• [Stated exercise 1]:
Return every line of the listing below that contains the string "height", matching case exactly.

• [Document section]:
--- --- ---

Get ready for the new Hong Kong Companies Ordinance

January 16, 2014 | BY

clpstaff &clp articles &

Deacons

Lam Wing Wo, Partner,

The new Companies Ordinance will (except for a few provisions) come into effect on March 3 2014. Three important issues for businesses in Hong Kong to be aware of are: third party protection, use of the seal and changes in the rules for auditors.

Protection for persons dealing with a company

A company's powers will be limited by any limitation in its Articles of Association (the Memorandum of Association will be abolished). A shareholder may sue to restrain the company from acting in contravention of the limitation.

However, in favour of a person dealing with a company in good faith, the power of the directors to bind the company will be deemed to be free of the limitation.

The new Ordinance provides that mere knowledge that an act is beyond the directors' powers under the Articles of Association is not bad faith. Further, a third party is not obliged to inquire as to the limitations on the power of the company's directors to bind the company.

These may seem wide, but the protection actually afforded to a third party dealing with a company may be quite limited. Furthermore, even if the transaction is saved under the new Ordinance, the third party may incur liability at common law by reason of the directors exceeding their powers.

The protection will not apply if the parties to the transaction include an insider, like a director of the company or of its holding company, or an entity or a person connected with the director. The new Ordinance suggests that the rights of a third party to the transaction are not affected, but at the same time it gives the court a wide power, on application by the company or the third party, to affirm, sever or set aside the transaction on any terms the court thinks just. Presumably, the rights of third parties are not intended to be adversely affected, but how this new power to sever or set aside will be exercised remains to be seen.

--- --- ---

(Records for finding displayed items)

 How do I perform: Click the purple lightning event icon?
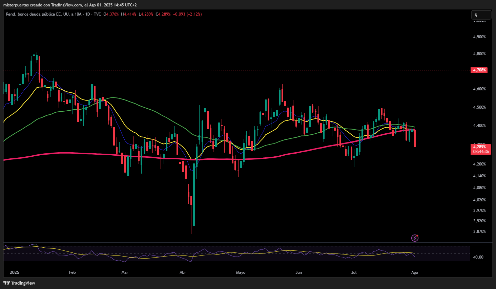point(415,238)
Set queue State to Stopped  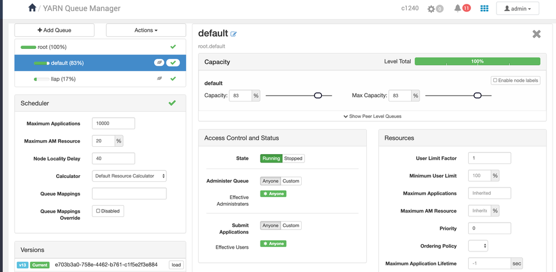coord(293,159)
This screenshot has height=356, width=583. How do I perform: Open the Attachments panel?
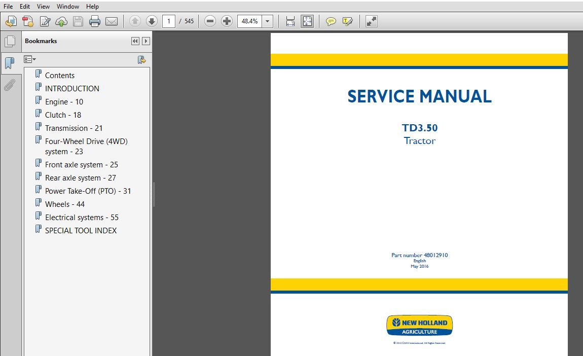tap(11, 85)
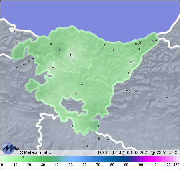Click the lone central station marker above the enclave
The height and width of the screenshot is (170, 180).
[x=82, y=85]
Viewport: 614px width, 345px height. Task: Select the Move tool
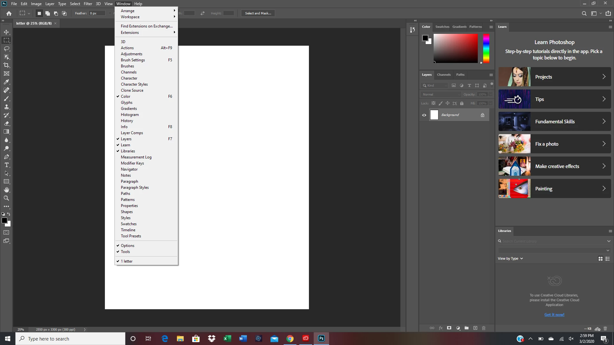pyautogui.click(x=6, y=32)
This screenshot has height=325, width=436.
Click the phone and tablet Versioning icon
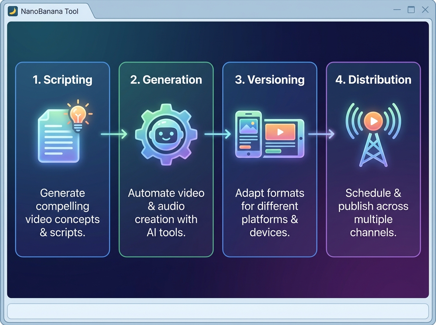[270, 132]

--- --- ---

• [Stated exercise 2]:
Set down the full article above on the new Hong Kong Companies Ordinance, word for word.

• [Correct result 1]:
This screenshot has height=356, width=583. How do I perform: Open the Attachments panel?
The height and width of the screenshot is (170, 180).
Viewport: 614px width, 345px height. Task: Select the Move tool
This screenshot has height=325, width=436.

• [Correct result 2]:
Get ready for the new Hong Kong Companies Ordinance

January 16, 2014 | BY

clpstaff &clp articles &

Deacons

Lam Wing Wo, Partner,

The new Companies Ordinance will (except for a few provisions) come into effect on March 3 2014. Three important issues for businesses in Hong Kong to be aware of are: third party protection, use of the seal and changes in the rules for auditors.

Protection for persons dealing with a company

A company's powers will be limited by any limitation in its Articles of Association (the Memorandum of Association will be abolished). A shareholder may sue to restrain the company from acting in contravention of the limitation.

However, in favour of a person dealing with a company in good faith, the power of the directors to bind the company will be deemed to be free of the limitation.

The new Ordinance provides that mere knowledge that an act is beyond the directors' powers under the Articles of Association is not bad faith. Further, a third party is not obliged to inquire as to the limitations on the power of the company's directors to bind the company.

These may seem wide, but the protection actually afforded to a third party dealing with a company may be quite limited. Furthermore, even if the transaction is saved under the new Ordinance, the third party may incur liability at common law by reason of the directors exceeding their powers.

The protection will not apply if the parties to the transaction include an insider, like a director of the company or of its holding company, or an entity or a person connected with the director. The new Ordinance suggests that the rights of a third party to the transaction are not affected, but at the same time it gives the court a wide power, on application by the company or the third party, to affirm, sever or set aside the transaction on any terms the court thinks just. Presumably, the rights of third parties are not intended to be adversely affected, but how this new power to sever or set aside will be exercised remains to be seen.